Records provided.
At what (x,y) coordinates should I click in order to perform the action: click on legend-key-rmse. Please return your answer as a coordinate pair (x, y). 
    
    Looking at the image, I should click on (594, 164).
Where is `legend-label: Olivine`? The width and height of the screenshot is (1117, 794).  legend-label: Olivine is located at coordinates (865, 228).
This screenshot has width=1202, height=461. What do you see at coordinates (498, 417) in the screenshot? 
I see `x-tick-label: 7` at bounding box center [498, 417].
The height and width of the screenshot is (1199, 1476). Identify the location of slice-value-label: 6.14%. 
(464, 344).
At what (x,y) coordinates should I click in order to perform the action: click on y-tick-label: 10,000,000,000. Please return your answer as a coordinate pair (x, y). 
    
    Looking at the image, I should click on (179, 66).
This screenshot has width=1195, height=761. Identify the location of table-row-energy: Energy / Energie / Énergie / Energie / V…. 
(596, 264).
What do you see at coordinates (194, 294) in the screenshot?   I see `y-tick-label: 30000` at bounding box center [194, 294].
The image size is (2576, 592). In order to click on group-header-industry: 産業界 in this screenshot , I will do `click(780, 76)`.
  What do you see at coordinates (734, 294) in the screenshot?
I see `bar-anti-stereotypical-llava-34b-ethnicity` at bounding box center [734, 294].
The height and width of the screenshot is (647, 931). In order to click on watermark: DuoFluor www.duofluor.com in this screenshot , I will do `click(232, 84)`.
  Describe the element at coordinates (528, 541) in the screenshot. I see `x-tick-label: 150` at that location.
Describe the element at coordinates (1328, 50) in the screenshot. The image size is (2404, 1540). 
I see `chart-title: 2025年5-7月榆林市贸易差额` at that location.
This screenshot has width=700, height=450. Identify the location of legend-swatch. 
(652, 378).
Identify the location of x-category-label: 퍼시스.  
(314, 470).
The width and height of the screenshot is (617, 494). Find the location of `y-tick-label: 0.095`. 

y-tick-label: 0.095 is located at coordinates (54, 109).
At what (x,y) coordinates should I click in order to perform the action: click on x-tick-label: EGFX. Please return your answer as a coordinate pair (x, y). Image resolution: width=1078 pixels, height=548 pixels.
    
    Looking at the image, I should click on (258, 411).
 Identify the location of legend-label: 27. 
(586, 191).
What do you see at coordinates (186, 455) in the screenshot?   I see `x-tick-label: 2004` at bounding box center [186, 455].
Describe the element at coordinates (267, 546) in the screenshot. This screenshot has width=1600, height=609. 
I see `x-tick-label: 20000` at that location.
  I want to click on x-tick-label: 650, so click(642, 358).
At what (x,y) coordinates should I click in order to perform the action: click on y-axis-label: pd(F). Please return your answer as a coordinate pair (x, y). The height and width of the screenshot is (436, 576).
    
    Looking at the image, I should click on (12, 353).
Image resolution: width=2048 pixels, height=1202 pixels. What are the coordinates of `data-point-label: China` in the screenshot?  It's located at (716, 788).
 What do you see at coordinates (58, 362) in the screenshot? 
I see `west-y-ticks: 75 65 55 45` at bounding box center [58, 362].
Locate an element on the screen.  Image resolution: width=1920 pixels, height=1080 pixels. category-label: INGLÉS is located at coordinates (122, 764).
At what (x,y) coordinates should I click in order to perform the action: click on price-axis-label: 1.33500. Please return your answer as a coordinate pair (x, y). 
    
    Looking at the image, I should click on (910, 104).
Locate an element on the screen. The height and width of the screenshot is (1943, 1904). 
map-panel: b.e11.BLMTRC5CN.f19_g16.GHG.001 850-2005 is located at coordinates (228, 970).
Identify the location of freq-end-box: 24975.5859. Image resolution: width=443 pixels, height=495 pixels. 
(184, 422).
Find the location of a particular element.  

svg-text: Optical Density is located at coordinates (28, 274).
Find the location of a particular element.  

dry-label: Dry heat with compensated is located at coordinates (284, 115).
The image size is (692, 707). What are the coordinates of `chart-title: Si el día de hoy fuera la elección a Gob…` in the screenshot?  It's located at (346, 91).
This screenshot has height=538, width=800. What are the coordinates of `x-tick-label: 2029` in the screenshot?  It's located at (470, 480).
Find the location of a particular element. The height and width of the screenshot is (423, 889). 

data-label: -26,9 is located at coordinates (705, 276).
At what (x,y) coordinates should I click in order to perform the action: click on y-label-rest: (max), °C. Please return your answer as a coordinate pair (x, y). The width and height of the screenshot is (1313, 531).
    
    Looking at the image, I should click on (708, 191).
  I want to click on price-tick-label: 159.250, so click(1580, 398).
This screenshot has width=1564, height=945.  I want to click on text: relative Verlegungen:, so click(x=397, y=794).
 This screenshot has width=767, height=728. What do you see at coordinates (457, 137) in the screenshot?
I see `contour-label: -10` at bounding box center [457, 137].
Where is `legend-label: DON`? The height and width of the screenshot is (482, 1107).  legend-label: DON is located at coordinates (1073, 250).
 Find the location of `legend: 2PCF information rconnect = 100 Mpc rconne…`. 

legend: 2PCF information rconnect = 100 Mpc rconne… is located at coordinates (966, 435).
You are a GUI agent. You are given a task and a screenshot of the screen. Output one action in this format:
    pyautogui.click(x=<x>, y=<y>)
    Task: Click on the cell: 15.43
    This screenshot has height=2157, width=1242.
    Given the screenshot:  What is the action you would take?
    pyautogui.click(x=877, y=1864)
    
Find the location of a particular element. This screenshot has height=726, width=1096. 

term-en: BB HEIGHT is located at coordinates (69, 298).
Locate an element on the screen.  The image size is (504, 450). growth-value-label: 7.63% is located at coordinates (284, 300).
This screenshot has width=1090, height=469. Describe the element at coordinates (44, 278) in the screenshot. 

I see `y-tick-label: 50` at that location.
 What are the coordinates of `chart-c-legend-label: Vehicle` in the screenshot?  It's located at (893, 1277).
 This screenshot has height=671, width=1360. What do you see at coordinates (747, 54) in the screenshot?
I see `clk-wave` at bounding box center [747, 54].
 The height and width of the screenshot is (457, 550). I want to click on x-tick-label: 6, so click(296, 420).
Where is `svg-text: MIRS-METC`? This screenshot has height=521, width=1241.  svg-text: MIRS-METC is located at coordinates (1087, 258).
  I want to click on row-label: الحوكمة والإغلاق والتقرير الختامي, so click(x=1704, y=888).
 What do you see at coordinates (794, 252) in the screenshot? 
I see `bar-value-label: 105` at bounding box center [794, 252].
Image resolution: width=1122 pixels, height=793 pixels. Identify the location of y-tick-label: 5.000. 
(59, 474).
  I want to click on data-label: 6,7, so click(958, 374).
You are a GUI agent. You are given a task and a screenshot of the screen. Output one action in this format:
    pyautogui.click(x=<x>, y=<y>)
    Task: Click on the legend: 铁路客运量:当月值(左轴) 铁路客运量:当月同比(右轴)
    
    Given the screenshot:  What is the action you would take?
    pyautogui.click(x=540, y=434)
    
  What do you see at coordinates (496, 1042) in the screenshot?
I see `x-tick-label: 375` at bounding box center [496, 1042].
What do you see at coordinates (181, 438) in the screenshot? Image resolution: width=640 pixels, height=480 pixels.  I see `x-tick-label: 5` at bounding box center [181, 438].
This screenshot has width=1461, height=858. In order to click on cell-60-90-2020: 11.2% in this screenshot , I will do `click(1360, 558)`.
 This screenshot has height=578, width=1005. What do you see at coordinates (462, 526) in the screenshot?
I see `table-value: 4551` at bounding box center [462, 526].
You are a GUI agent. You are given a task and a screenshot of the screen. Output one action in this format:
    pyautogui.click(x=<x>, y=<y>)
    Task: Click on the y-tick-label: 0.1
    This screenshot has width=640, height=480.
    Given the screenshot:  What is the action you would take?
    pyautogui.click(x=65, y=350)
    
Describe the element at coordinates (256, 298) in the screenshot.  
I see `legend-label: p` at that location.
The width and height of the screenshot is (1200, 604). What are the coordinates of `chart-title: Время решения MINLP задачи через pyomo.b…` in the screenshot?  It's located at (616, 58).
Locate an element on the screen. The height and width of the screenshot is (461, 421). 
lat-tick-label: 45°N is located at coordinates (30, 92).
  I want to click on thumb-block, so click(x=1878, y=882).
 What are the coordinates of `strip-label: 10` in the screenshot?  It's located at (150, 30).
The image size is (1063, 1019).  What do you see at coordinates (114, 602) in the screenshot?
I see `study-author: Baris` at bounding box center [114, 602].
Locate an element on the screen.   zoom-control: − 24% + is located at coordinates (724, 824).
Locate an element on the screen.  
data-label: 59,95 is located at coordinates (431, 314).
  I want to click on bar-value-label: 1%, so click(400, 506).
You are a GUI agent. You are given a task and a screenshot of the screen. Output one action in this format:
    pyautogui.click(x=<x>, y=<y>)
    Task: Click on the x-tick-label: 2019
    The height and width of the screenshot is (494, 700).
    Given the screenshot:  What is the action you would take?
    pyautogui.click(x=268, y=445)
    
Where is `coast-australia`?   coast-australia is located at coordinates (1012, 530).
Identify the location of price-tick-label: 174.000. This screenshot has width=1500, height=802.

Activity. Can you copy out, word for word, the data above from the line containing "Image resolution: width=2048" through the line containing "coordinates (122, 764).", with both of those lines included?

The answer.
Image resolution: width=2048 pixels, height=1202 pixels. What are the coordinates of `data-point-label: China` in the screenshot?  It's located at (716, 788).
 What do you see at coordinates (58, 362) in the screenshot? 
I see `west-y-ticks: 75 65 55 45` at bounding box center [58, 362].
Locate an element on the screen.  Image resolution: width=1920 pixels, height=1080 pixels. category-label: INGLÉS is located at coordinates (122, 764).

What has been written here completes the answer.